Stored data
◆ ◆ ◆ ◆

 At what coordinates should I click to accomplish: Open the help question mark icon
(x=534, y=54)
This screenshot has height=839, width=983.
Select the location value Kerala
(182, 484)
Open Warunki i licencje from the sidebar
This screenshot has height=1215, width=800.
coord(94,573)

◆ ◆ ◆ ◆

What to work on
What is needed is an exact copy of the lines from the one containing "This screenshot has height=839, width=983." through the final line of the data, both included, and nothing more.

Reply to the task
This screenshot has height=839, width=983.
Select the location value Kerala
(182, 484)
Open Warunki i licencje from the sidebar
This screenshot has height=1215, width=800.
coord(94,573)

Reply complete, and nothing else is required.